Search returns a JSON object with a data array of organisation rows and a metadata object (total hits, mode, timing, pagination cursor, filters applied, optional explain plan).

Requirements

You must supply at least one of:

  • filters — column filters only (browse / filter mode)
  • keywords — BM25 text search
  • describe — natural-language description → embedding search (cannot be combined with similar_to)
  • similar_to — similarity to one or more reference domains (cannot be combined with describe)

similar_to and describe are mutually exclusive.

Search mode (automatic)

You do not send a mode name. The API infers it from your inputs:

metadata.mode value When it runs
filter Only filters (no keywords, describe, or similar_to)
fulltext keywords only (no describe, no similar_to)
semantic describe only
vector_similarity similar_to only
hybrid keywords together with similar_to or with describe

Hybrid queries blend BM25 and vector ranking (reciprocal rank fusion). Use search_balance from 0.0 (BM25-heavy) to 1.0 (vector-heavy); default 0.5.

Request body (overview)

json { "similar_to": ["stripe.com"], "describe": null, "keywords": { "must_all": [], "must_any": [], "must_not": [] }, "filters": { }, "excludes": [], "columns": ["domain", "name", "country"], "size": 100, "min_score": null, "search_balance": 0.5, "search_after": null, "explain": false, "dedup": false }

Field Notes
columns Subset of allowed columns; domain is always returned. Default ["domain", "name", "country"]. See Reference.
size Page size, default 100, maximum 500.
min_score Optional 0.01.0 cosine similarity floor for vector / semantic / hybrid modes.
search_after Opaque cursor from the previous response’s metadata.search_after for pagination.
dedup If true, collapse rows that share the same company name, keeping the best match until size rows.
explain If true, includes PostgreSQL EXPLAIN ANALYZE lines in metadata — tier_3 only.

Keywords (keywords)

Drives BM25 search on name and description (and participates in hybrid):

json { "must_all": ["payments", "B2B"], "must_any": ["SaaS", "cloud"], "must_not": ["crypto"] }

All parts are optional, but must_not alone is invalid — you need at least one of must_all or must_any whenever must_not is present.

Similar companies (similar_to)

Pass up to three domains as strings, or as objects for steering (boost / penalize terms, repel domains, weight):

json { "similar_to": [ { "domain": "stripe.com", "boost": ["enterprise", "B2B"], "penalize": ["consumer"], "repel_domains": ["paypal.com"], "weight": 1.0 } ] }

  • boost, penalize, repel_domains — up to 5 entries each.
  • weight — number from 0.0 to 2.0, or the strings weak, normal, strong (mapped to internal numeric weights).

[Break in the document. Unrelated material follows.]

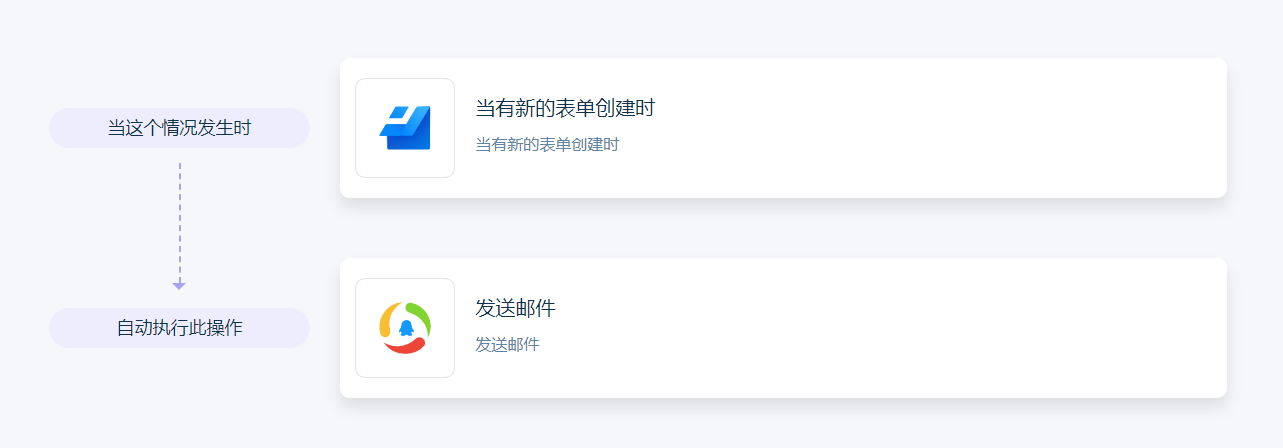Click empty area of the send-mail action card
This screenshot has width=1283, height=448.
(x=930, y=328)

Default 1.0.

Semantic description (describe)

Free-text description of the kind of companies you want; embedded and searched like a vector query. Cannot be used together with similar_to.

Filters (filters)

Optional on any mode. Multiple values in a list are OR-combined for that field. Full field list and semantics: Reference — filters.

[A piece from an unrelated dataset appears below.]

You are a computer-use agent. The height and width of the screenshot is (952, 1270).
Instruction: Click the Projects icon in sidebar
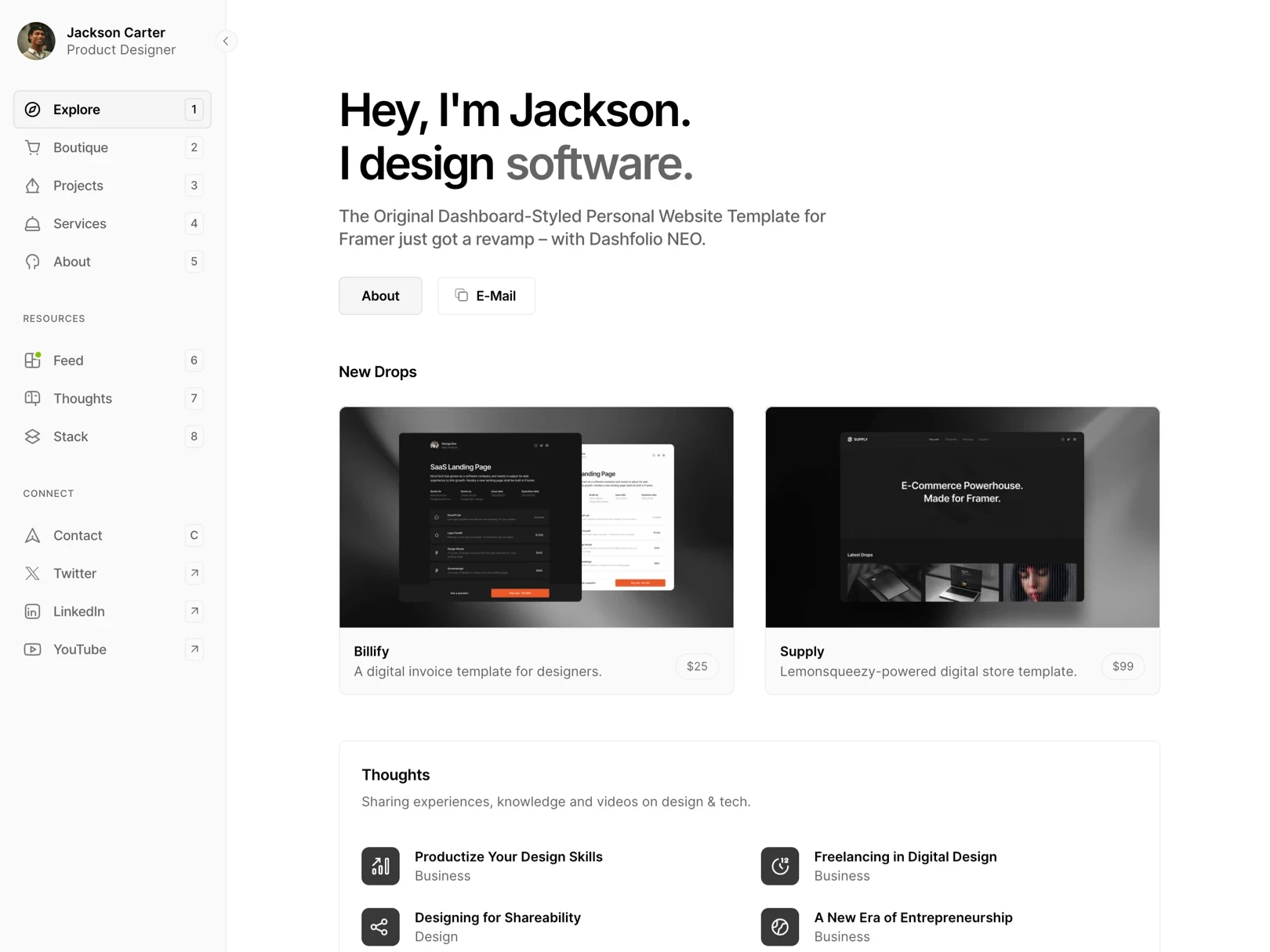pyautogui.click(x=32, y=186)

Inside filters, text_keywords uses the same shape as top-level keywords but acts as a strict BM25 filter on text (slower than summary_keywords for exact keyword-array matches).

Excludes

excludes is a list of domains that must not appear in results, regardless of score.

Pagination

  • First page: omit search_after or send null.
  • Next page: copy metadata.search_after from the previous response into the next request.

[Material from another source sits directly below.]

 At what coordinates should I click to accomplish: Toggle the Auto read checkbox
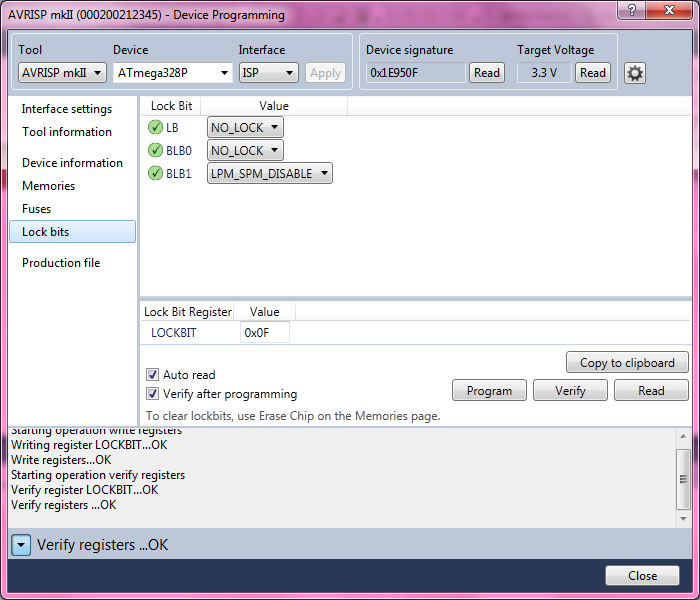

Scored modes use an offset-style cursor with a maximum depth of 10,000 rows. Filter-only mode uses keyset pagination by domain and has no depth cap. When metadata.search_after is null, there is no further page.

Example requests

Filter-only browse (Germany):

json { "filters": { "country": ["Germany"] }, "size": 50 }

Keyword search with geography:

json { "keywords": { "must_any": ["renewable energy", "solar"] }, "filters": { "country": ["Germany", "Austria"] } }

Similar to a reference company:

json { "similar_to": ["stripe.com"], "filters": { "country": ["Ireland", "Germany"] }, "columns": ["domain", "name", "country", "nace_code"] }

Hybrid (keywords + description):

json { "keywords": { "must_all": ["HR", "software"] }, "describe": "payroll automation for SMEs", "search_balance": 0.6, "size": 20 }

Response shape

json { "data": [ { "domain": "example.com", "name": "Example GmbH", "country": "Germany" } ], "metadata": { "total_hits": 142, "returned": 25, "mode": "hybrid", "elapsed_ms": 312, "search_after": [25], "filters_applied": { "country": ["Germany"] }, "explain_plan": null } }

total_hits may be null in some filter paths. See Errors for failure responses.